*WHAT IS REQUIRED:* Out of the entries that follow, copy each line containing "Robert".

*TASK INPUTS:*
□ □ □ □ □

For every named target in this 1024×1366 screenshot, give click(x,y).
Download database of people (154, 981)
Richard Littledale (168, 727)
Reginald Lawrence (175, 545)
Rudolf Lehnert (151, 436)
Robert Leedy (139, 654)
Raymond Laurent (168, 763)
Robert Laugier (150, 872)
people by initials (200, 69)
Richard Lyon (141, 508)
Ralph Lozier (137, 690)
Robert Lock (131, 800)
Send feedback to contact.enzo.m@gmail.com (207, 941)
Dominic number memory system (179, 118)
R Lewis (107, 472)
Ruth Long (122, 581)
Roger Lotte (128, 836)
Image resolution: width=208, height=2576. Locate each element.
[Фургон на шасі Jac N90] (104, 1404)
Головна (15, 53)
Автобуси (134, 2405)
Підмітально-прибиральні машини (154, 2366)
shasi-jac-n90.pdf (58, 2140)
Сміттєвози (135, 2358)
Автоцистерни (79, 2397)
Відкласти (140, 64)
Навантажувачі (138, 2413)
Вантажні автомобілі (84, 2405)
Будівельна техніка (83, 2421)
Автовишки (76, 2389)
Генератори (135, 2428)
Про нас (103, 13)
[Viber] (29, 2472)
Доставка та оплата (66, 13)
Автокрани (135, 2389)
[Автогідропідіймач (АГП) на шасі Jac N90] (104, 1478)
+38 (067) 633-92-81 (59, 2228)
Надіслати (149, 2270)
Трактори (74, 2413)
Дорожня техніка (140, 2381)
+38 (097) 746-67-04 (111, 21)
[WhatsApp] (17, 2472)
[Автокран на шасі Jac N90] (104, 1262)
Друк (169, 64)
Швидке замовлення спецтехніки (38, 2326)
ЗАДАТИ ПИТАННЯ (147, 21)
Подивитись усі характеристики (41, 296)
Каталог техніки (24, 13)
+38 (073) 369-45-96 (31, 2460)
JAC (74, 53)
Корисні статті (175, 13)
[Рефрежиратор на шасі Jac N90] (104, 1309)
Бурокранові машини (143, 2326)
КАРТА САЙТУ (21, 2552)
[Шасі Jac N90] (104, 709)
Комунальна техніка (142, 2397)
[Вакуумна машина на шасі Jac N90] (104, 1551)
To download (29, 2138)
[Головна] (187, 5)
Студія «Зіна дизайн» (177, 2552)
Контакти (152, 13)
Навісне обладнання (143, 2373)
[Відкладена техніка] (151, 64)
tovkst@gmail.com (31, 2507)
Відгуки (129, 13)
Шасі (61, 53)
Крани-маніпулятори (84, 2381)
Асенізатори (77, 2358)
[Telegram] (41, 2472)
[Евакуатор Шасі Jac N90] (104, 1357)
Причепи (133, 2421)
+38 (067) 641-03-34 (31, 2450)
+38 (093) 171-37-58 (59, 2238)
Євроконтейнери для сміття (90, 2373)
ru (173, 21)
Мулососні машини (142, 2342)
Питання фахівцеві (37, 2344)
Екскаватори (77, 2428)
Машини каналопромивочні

□ □ □ □ □

*ANSWER BOX:*
Robert Leedy (139, 654)
Robert Laugier (150, 872)
Robert Lock (131, 800)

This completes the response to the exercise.